Caliper Corporation
- Company type: Private
- Industry: Mapping Software, Geographic Information Systems (GIS)
- Founded: Newton, Massachusetts (1983)
- Headquarters: Newton, Massachusetts, U.S. 42°19′49.67″N 71°12′42.23″W﻿ / ﻿42.3304639°N 71.2117306°W
- Key people: Howard Slavin, Founder/President
- Products: Maptitude, TransCAD, TransModeler
- Website: www.caliper.com

= Caliper Corporation =

US-based mapping software developer

Caliper Corporation was founded in 1983 as a developer of mapping software and is headquartered in Newton, Massachusetts.

Caliper develops geographic information systems (GIS) and transportation software. Caliper is also a consulting and R&D provider offering professional services in quantitative management consulting, transportation, and decision support systems development.

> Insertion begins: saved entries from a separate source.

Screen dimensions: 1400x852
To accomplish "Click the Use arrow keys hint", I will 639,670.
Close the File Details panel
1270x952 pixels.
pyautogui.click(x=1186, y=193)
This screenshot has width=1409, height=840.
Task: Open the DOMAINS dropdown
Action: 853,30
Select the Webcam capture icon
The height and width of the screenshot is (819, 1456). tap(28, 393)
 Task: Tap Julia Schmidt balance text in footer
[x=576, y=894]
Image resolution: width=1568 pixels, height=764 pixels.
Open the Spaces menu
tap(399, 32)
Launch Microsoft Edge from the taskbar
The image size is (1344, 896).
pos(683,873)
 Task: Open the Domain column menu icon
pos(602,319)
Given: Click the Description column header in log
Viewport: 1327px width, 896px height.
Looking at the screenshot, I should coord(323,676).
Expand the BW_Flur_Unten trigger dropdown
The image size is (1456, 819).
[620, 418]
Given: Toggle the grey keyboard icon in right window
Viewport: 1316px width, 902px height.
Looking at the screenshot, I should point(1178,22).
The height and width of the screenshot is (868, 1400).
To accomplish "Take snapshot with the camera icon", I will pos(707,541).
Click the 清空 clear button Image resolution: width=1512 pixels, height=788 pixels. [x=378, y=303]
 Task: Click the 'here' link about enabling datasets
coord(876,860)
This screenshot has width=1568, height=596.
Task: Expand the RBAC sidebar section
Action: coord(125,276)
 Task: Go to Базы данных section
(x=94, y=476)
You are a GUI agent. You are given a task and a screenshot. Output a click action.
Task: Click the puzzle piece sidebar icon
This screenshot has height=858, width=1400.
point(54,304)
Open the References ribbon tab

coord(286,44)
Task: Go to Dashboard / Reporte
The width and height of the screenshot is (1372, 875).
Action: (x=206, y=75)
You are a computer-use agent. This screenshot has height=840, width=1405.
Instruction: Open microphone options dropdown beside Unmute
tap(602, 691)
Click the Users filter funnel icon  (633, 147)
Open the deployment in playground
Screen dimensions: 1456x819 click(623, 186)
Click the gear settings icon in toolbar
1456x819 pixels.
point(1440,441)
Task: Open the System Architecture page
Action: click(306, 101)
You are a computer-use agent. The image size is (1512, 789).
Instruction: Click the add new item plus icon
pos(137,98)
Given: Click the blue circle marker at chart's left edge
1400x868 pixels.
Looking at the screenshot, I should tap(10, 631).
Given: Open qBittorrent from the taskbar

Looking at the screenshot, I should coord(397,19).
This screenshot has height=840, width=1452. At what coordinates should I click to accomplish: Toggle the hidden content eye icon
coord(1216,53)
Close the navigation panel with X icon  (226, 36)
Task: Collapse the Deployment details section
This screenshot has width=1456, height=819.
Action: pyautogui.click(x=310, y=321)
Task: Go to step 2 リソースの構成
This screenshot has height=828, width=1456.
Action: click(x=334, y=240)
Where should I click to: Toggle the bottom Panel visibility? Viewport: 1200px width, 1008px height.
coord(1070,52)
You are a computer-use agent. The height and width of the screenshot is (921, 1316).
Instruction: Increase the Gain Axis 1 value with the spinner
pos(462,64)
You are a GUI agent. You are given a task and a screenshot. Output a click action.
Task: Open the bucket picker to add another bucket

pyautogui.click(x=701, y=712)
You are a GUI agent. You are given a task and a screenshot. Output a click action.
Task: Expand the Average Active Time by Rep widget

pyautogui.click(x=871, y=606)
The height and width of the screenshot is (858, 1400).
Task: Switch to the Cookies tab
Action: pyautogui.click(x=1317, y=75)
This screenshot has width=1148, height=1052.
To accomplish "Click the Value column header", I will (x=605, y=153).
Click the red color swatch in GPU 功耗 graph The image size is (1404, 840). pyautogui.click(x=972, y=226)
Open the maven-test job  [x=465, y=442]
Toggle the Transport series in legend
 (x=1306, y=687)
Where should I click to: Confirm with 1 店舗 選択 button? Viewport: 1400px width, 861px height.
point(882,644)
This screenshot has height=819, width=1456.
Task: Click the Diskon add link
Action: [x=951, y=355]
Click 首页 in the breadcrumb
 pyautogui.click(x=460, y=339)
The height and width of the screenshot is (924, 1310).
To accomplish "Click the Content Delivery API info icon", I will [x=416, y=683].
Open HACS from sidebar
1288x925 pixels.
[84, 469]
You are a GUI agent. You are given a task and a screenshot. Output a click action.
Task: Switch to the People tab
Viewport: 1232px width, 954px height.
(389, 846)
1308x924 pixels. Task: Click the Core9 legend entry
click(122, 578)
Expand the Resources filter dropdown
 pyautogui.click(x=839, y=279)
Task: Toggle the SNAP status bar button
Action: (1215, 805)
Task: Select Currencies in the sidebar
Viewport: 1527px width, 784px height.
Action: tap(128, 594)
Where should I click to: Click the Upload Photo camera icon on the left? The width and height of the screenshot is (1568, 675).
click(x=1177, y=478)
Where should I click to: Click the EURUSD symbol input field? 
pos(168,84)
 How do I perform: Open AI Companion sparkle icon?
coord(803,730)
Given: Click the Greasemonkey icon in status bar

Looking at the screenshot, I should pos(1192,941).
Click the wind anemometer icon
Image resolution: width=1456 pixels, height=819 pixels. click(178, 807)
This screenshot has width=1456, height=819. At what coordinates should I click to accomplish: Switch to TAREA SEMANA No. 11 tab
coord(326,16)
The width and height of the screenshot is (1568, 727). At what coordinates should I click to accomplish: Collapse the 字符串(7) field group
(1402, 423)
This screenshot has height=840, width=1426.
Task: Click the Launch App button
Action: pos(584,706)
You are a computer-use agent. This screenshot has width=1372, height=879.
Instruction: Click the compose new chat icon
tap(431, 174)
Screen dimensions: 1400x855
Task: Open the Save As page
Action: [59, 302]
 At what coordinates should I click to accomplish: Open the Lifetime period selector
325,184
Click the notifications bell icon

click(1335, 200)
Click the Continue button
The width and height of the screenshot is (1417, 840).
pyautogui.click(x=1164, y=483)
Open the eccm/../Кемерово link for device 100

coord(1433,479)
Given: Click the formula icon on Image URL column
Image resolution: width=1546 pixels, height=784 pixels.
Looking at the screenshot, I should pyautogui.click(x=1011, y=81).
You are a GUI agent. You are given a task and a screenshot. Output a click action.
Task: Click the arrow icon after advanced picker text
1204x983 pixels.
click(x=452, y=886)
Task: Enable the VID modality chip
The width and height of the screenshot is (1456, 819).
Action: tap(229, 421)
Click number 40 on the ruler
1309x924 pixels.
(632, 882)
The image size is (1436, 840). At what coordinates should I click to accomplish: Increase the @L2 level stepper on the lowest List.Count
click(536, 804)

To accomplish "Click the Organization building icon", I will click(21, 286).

Caliper is the developer of the TransCAD transportation planning software, TransModeler traffic simulation software, and Maptitude GIS packages.

==TransCAD==
TransCAD is software for transportation planning. In addition to the standard point, line, area, and image layers in a GIS map, TransCAD supports route system layers and has tools for creating, manipulating and displaying routes. TransCAD uses a network data structure to support routing and network optimization models. TransCAD includes trip generation, distribution, mode choice, and traffic assignment models that support transportation planning and travel demand forecasting. TransCAD has a set of dynamic segmentation and linear referencing tools for managing highway, rail, pipeline, and other networks.

===Product history===
TransCAD was first released as a MS-DOS-based transportation GIS package in 1985. TransCAD 3.0, the first Microsoft Windows version, was released on May 28, 1996. TransCAD 4.8 was replaced by TransCAD 5.0 on January 2, 2008, and later TransCAD 6.0 and TransCAD 7.0. The most current version is TransCAD 8.0.

===Web-based version===
TransCAD for the Web is a web-based version of TransCAD that uses application source code that can be edited using Javascript, HTML, and ASP.NET. Application templates (Mapplications) are used to create a web application or service. The default templates include Ajax applications and mashups that use Google Maps via the Google Map API. TransCAD for the Web was the first web-based GIS for Transportation (GIS-T), and remains the only transportation GIS with web development capabilities.

==Maptitude for Redistricting==
Maptitude for Redistricting is a related, but separate product, to Maptitude. By 2001, Caliper's new redistricting mapping technology was being used by over fifty percent of the United States's legislatures to draft new electoral district boundaries following the 1999 census. In 2011, California established a citizens redistricting commission that used Maptitude to successfully redraw the maps.